Saved entries
------------------------------

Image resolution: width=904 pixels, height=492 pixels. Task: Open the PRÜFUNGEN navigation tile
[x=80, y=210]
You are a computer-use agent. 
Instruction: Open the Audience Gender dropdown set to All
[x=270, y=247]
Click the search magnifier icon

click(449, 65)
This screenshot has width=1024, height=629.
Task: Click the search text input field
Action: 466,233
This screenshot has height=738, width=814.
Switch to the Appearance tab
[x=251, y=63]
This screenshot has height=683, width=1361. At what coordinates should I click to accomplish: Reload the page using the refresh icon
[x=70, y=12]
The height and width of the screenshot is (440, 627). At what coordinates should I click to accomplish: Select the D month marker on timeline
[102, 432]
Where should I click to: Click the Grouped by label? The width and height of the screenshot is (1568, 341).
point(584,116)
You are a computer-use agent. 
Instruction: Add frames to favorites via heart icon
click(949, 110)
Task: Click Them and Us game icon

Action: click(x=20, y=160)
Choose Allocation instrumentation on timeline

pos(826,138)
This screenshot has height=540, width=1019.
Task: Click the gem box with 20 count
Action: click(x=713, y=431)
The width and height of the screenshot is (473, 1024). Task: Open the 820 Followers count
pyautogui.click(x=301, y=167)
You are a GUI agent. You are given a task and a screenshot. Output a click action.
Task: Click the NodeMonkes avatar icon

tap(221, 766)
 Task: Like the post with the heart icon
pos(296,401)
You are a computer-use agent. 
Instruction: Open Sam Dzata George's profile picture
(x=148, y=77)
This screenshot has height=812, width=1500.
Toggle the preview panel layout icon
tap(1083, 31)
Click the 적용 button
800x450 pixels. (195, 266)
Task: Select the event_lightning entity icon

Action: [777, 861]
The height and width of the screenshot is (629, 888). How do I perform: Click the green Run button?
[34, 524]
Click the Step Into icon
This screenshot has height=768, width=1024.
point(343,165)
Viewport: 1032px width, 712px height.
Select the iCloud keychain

------------------------------

▶ **What you are asked to do**
The data should be printed again exactly, line for line.

▶ **Answer to this exercise**
Image resolution: width=904 pixels, height=492 pixels. Task: Open the PRÜFUNGEN navigation tile
[x=80, y=210]
You are a computer-use agent. 
Instruction: Open the Audience Gender dropdown set to All
[x=270, y=247]
Click the search magnifier icon

click(449, 65)
This screenshot has width=1024, height=629.
Task: Click the search text input field
Action: 466,233
This screenshot has height=738, width=814.
Switch to the Appearance tab
[x=251, y=63]
This screenshot has height=683, width=1361. At what coordinates should I click to accomplish: Reload the page using the refresh icon
[x=70, y=12]
The height and width of the screenshot is (440, 627). At what coordinates should I click to accomplish: Select the D month marker on timeline
[102, 432]
Where should I click to: Click the Grouped by label? The width and height of the screenshot is (1568, 341).
point(584,116)
You are a computer-use agent. 
Instruction: Add frames to favorites via heart icon
click(949, 110)
Task: Click Them and Us game icon

Action: click(x=20, y=160)
Choose Allocation instrumentation on timeline

pos(826,138)
This screenshot has height=540, width=1019.
Task: Click the gem box with 20 count
Action: click(x=713, y=431)
The width and height of the screenshot is (473, 1024). Task: Open the 820 Followers count
pyautogui.click(x=301, y=167)
You are a GUI agent. You are given a task and a screenshot. Output a click action.
Task: Click the NodeMonkes avatar icon

tap(221, 766)
 Task: Like the post with the heart icon
pos(296,401)
You are a computer-use agent. 
Instruction: Open Sam Dzata George's profile picture
(x=148, y=77)
This screenshot has height=812, width=1500.
Toggle the preview panel layout icon
tap(1083, 31)
Click the 적용 button
800x450 pixels. (195, 266)
Task: Select the event_lightning entity icon

Action: [777, 861]
The height and width of the screenshot is (629, 888). How do I perform: Click the green Run button?
[34, 524]
Click the Step Into icon
This screenshot has height=768, width=1024.
point(343,165)
Viewport: 1032px width, 712px height.
Select the iCloud keychain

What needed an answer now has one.